Abstract

Current neurosurgical strategies target overactive brain regions including the subthalamic nucleus, globus pallidus and thalamus to control various symptoms of Parkinson's disease. Subthalamotomy improves akinesia and can induce postural deficits in both parkinsonian humans and animals, pallidotomy improves limb dyskinesia and more variably, distal bradykinesia whilst thalamotomy improves tremor. Because the SNr also becomes overactive in PD and there are few surgical studies in parkinsonian primates, we therefore evaluated the effects of lesioning the SNr in hemiparkinsonian marmosets to establish the effects on symptomatology. Nine monkeys received unilateral 6-hydroxydopamine (6-OHDA) lesions.

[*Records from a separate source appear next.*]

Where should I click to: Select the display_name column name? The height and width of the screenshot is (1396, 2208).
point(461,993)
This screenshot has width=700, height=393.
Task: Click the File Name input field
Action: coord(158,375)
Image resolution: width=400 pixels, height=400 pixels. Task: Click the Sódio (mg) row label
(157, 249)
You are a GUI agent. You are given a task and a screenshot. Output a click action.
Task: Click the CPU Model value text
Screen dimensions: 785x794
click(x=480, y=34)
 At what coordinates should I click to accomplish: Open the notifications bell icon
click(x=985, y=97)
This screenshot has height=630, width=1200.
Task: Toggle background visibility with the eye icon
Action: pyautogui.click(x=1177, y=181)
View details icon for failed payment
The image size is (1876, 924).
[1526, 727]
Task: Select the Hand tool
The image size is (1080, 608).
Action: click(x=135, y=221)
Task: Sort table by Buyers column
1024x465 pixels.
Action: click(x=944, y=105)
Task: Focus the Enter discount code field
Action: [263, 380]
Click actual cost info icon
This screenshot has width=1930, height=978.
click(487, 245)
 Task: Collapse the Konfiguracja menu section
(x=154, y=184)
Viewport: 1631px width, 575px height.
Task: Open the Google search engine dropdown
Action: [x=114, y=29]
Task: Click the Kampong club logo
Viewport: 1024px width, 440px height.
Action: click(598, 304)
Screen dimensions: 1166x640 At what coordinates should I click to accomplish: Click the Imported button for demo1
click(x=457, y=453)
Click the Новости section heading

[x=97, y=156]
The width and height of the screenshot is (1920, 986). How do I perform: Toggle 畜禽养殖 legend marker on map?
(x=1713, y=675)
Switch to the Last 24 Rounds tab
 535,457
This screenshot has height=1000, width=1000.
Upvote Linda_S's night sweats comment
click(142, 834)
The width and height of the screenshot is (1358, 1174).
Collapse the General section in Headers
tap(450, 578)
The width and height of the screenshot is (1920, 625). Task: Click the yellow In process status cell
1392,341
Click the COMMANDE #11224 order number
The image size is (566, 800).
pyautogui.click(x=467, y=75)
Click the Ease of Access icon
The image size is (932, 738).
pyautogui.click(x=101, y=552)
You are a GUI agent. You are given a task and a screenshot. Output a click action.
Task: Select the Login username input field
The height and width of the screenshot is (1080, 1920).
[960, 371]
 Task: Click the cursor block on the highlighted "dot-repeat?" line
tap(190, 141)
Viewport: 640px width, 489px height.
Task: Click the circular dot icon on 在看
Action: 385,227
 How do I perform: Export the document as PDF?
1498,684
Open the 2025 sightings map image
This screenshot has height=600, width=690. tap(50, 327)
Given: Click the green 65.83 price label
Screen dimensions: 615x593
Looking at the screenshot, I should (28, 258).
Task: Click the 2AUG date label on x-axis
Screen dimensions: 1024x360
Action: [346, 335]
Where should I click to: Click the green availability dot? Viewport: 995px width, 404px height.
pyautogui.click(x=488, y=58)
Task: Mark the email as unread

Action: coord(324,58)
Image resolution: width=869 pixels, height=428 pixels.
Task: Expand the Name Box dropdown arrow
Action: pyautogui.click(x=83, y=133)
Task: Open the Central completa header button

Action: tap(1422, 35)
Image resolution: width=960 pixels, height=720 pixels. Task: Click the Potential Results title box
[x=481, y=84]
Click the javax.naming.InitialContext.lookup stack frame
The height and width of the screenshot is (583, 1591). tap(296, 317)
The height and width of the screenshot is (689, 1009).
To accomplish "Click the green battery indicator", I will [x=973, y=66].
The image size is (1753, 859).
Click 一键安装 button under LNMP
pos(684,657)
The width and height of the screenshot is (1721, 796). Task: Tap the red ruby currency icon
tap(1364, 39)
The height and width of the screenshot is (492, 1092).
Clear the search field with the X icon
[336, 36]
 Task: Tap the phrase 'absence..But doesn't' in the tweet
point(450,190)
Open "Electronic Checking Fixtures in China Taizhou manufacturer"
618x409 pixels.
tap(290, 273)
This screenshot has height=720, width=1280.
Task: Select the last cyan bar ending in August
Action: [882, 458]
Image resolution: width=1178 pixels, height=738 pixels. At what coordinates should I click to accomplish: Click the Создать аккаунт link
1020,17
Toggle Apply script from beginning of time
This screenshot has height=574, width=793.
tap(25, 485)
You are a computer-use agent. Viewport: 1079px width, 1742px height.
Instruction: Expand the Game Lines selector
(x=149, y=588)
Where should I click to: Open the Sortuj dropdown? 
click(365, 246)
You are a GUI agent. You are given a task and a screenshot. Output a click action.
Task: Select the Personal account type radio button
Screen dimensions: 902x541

Seven weeks later, four received kainic acid lesions of the SNr. Behavioural tests were performed prior to 6-OHDA surgery and then fortnightly for 14 weeks. Unilateral 6-OHDA lesions induced ipsilateral postural bias, ipsilateral rotation after amphetamine injection and bradykinesia. Whilst, SNr lesions significantly altered the direction of head position and amphetamine-induced rotation relative to 6-OHDA lesions, there was no improvement in 6-OHDA-induced reaching deficits or sensorimotor neglect. Unbiased quantitation of the nigral lesions showed on average 88% loss of dopaminergic neurons after 6-OHDA lesions and 77% loss of non-dopaminergic neurons after SNr lesions. Our results demonstrate that the SNr is important in body orientation changes in parkinsonism.